For that world has changed: as of February, the rhythmic gymnastics code of points became open-ended for difficulty. Before, the maximum score a gymnast could receive for difficulty was 10 points. Today, the sky’s the limit. (Execution, the other component of a rhythmic score, remains capped at 10 points.)
Much like in artistic gymnastics, where open-ended difficulty became the norm in 2006, the new rules have dramatically altered the look of rhythmic routines as gymnasts rush to pack in extra difficulty. The downside is that this can lead to mistakes, damaging the execution score. Finding a balance between high difficulty and clean execution is key, and it’s a challenge Zeng has risen to with gusto.

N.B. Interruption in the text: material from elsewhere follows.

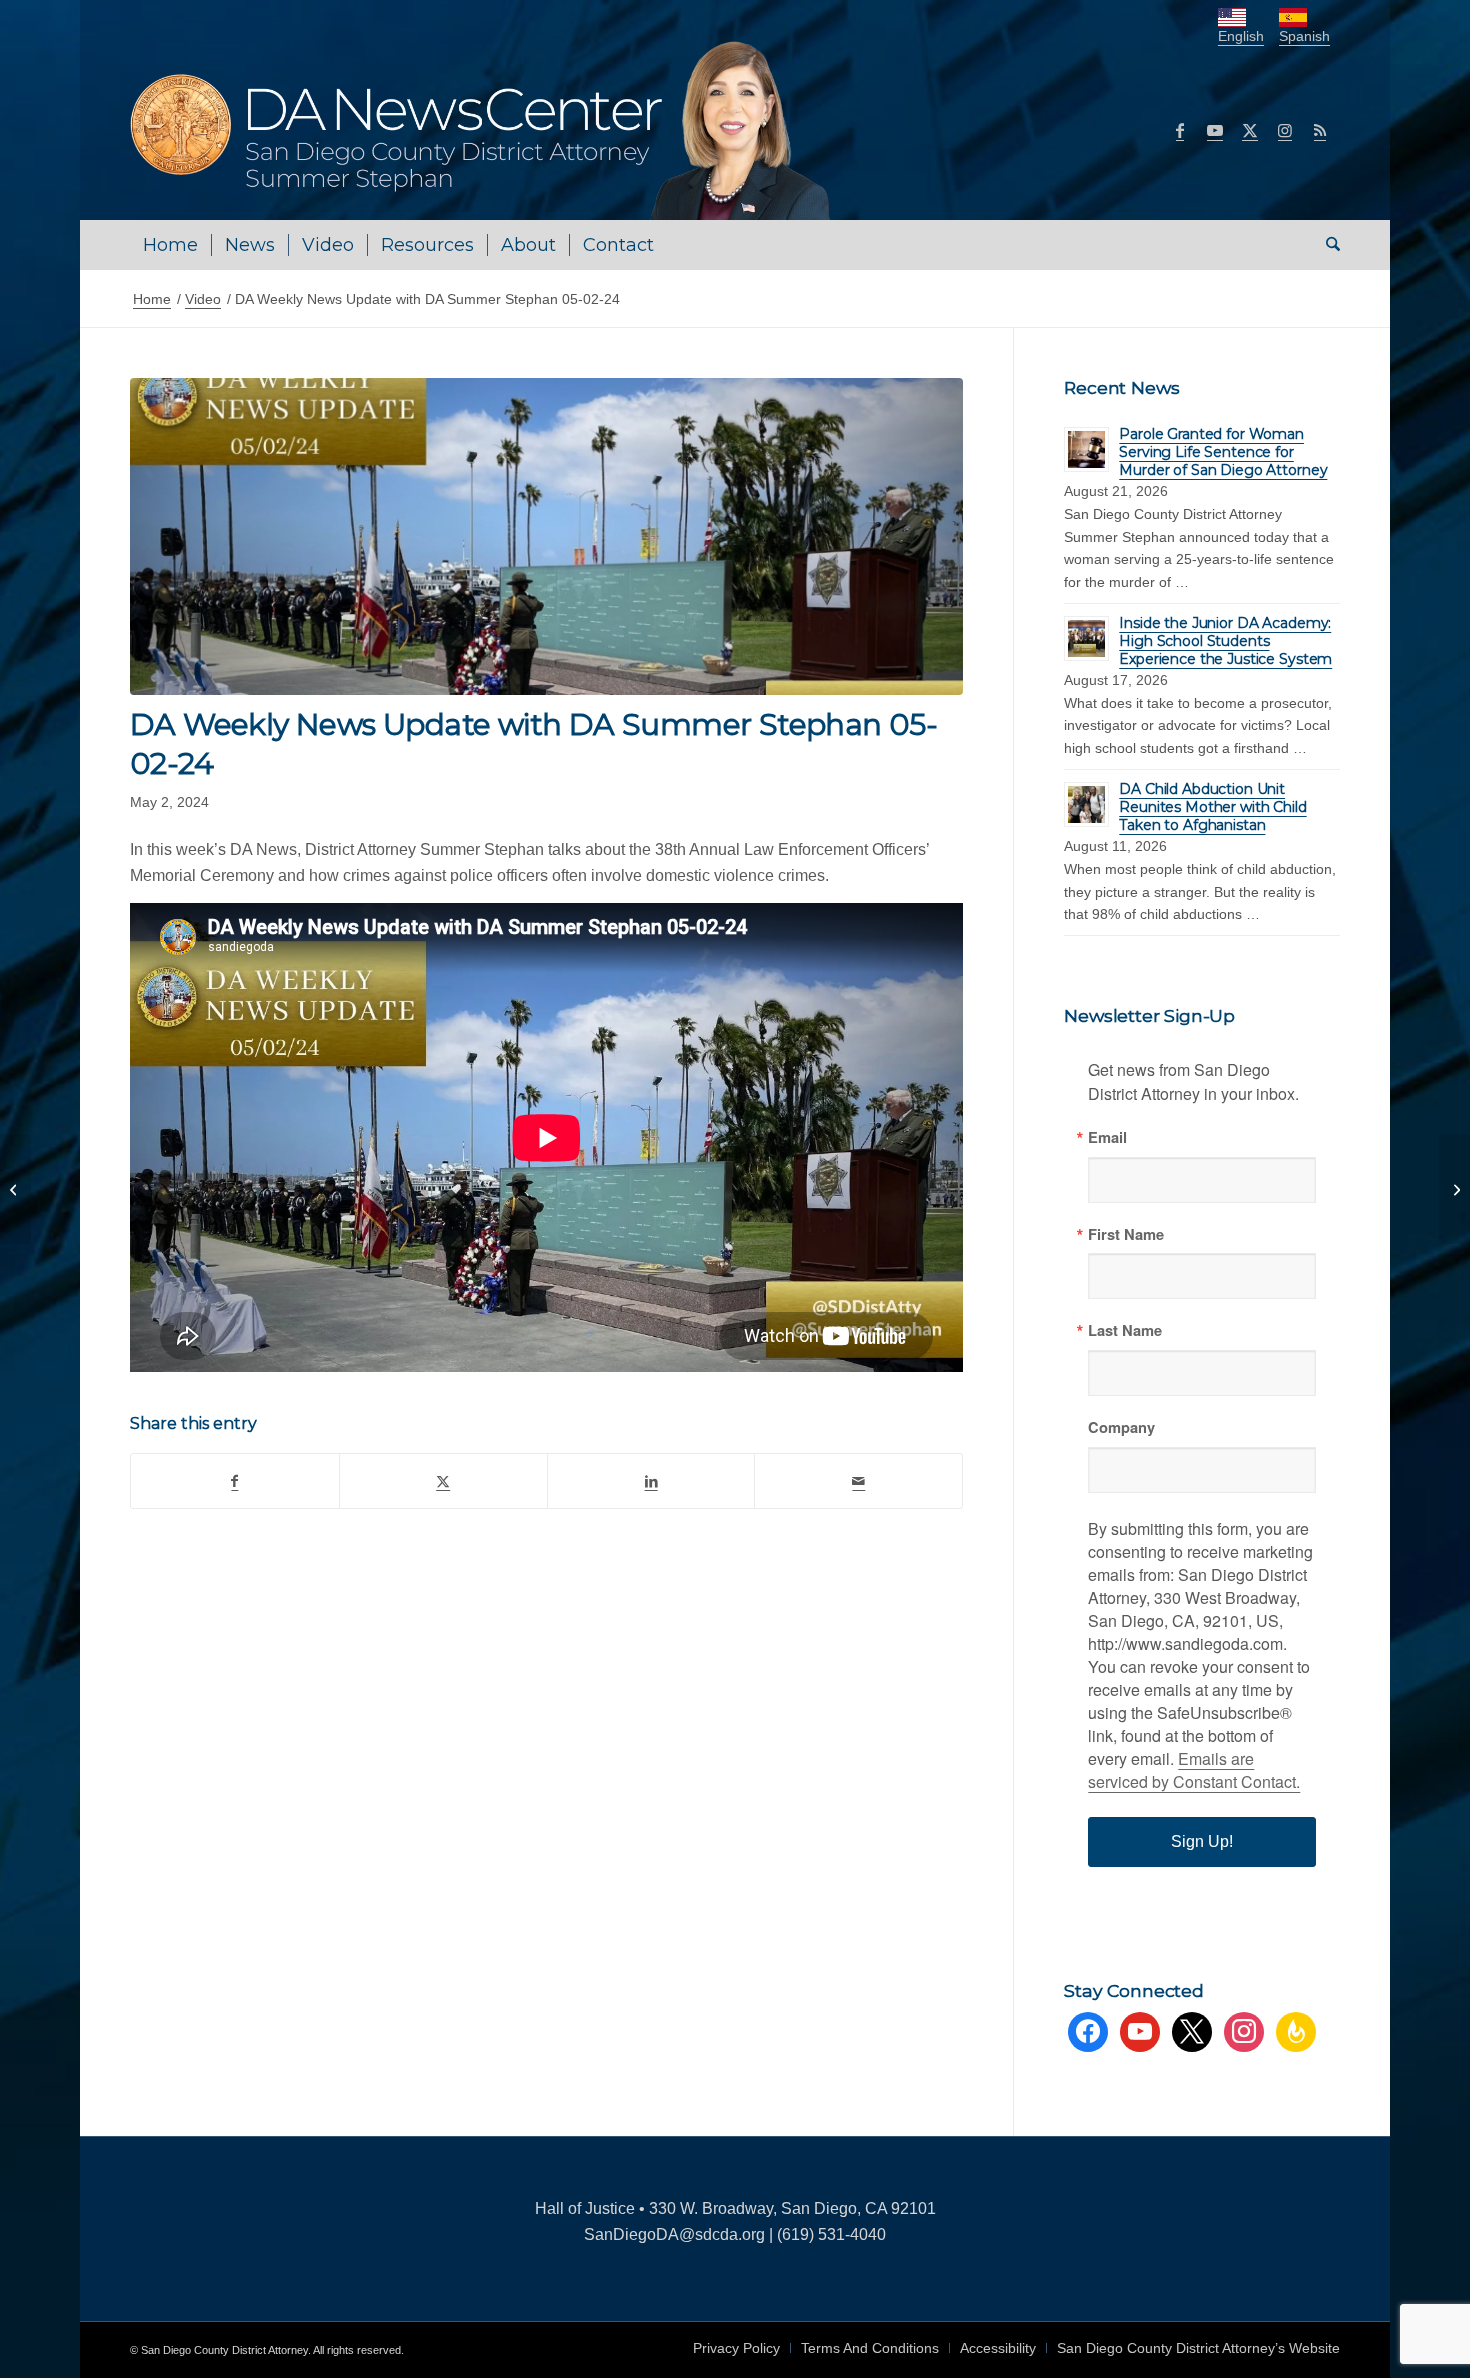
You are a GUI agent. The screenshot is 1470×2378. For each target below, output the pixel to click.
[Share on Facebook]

“I’m all for it,” she says of open-ended difficulty. “A changing code is always a positive step forward for the sport. However, I do wish that artistry was emphasized more in this code, because I believe rhythmic is a combination of both.”
In two previous appearances at the World Championships, Zeng has elevated the U.S. rhythmic program to new heights. The 18-year-old owns the best ever U.S. finishes in the all-around at Worlds (sixth in 2017), the best finish in an apparatus final at Worlds (fifth with the ball and ribbon in 2017) and the top American placement at an Olympic Games (11th in Rio in 2016).
Not that she pays too much attention to the scoreboard. “I’m very proud to have been able to break into the top 10 in the world for Team USA,” she said. “But going into Worlds this year, the biggest pressure is about cleanly executing routines, rather than results. For me in particular, the pressure isn’t about placement, but about leaving something special on the carpet.”
With an eye to the change to the Code of Points, Zeng has strategically increased some of her difficulty over the past year. But there’s a distinct you-haven’t-seen-anything-yet quality in her approach to the World Rhythmic Gymnastics Championships, taking place this week in Sofia, Bulgaria.
“It’s also definitely still a work in progress,” she said. “I’m still definitely learning something new every day and trying to be involved more.”
After so much success, one thing she’s come to realize this season is that dramatic tweaking can be a necessary component for continuing to move forward. When her ball routine gave her some problems during the early part of the season, Zeng and coach Natasha Kilmouk decided to start over from scratch. The result was that Zeng debuted a brand new routine with the apparatus at July’s USA Gymnastics Championships.
With two years to go before the Tokyo Olympics, she’s focused on the long game. “All of our work this season will continue to develop for the next two years,” she says. It’s all part of the routine, of course.